Hi Elias, Could you post more of the stack? Is this originating in the IRC plugin?
the easiest thing to do would be to just make a null check and skip the event if its null. If the agent/PC is still initializing/starting, then it seems we aren't ready to process events yet. We should ignore it and skip.
Dropping events means possibly dropping something important, so I'm not happy with the null check. I don't have a full stack trace. But that's my component (started) publishing events. I have a proper fix for this issue plus other race conditions in a patch, which is pending code review at Apple.
(In reply to Elias Ross from comment #3) > Dropping events means possibly dropping something important, so I'm not > happy with the null check. > > I don't have a full stack trace. But that's my component (started) > publishing events. But if your agent was down (which it was, because you are starting it up in this scenario), you were already losing events. While the agent is starting up, its still in that same state in the sense you are losing events. When the agent finishes starting up, you get your events. Curious to see the patch though.
You are kind of right. If the agent is down for a long time, events are lost. The events I get are SNMP notifications, which are 'transacted' in the sense that the client will attempt to resend if the SNMP trap handler is down. I also use events for other things. For example, if an availability check yields a warning or error, I create an event. This provides more information than 'up' or 'down'. I want those to be processed. The agent going up or down is fairly rare, so it's not a huge deal, though.

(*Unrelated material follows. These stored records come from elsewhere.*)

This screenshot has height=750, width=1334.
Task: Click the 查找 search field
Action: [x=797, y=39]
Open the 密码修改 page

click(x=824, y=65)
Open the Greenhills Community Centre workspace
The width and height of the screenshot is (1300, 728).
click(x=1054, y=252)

I can now see how this can happen: PluginContainer.initialize() does --> startContainerService(inventoryManager); startContainerService(measurementManager); startContainerService(configurationManager); startContainerService(operationManager); startContainerService(resourceFactoryManager); startContainerService(contentManager); --> startContainerService(eventManager); The call to startContainerService(inventoryManager) tickles down and effectively calls component.start(context); Now ResourceComponent.start() is meant to set up the EventContext inside the plugin, which normally means that the plugin starts a thread waiting for events etc. Now when activating subsequent resources takes a long time (e.g. because connection setup to a remote is slow) or starting the other container services before the EventManager takes longer than it takes for the first event to arrive, then activeRecord can indeed be null.

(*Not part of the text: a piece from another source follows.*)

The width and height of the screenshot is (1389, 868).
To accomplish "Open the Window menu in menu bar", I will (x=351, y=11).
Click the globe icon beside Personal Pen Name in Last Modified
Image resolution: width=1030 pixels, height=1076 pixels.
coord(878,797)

Created attachment 762814 [details] Proposed patch
Mazz reviewed my change master 5dbd4d2
Thanks, Elias
I still have some structural changes I'd like to get in, and perhaps this belongs more in a new bug than one focused on this one bug. Each component class in the plugin container relies on the initialization order to happen correctly. The proper fix is to use constructors (remove 'start' methods) and pass in the components that each component depends on. By removing calls to PluginContainer.getInstance().getXXX(), it avoids many potential race conditions. It also clearly identifies which components depend on which other components. Anyway, I have a patch pending, so I will create a new bug once the patch gets approval.
Elias, yes please open a new BZ - I have seen the potential to move that to constructors, but wanted to keep this change as small as possible - especially as we try to get out RHQ 4.8 out very soon. Thanks again.
The new BZ is 991149 for the refactoring.
Bulk closing of old issues now that HRQ 4.9 is in front of the door. If you think the issue has not been solved, then please open a new bug and mention this one in the description.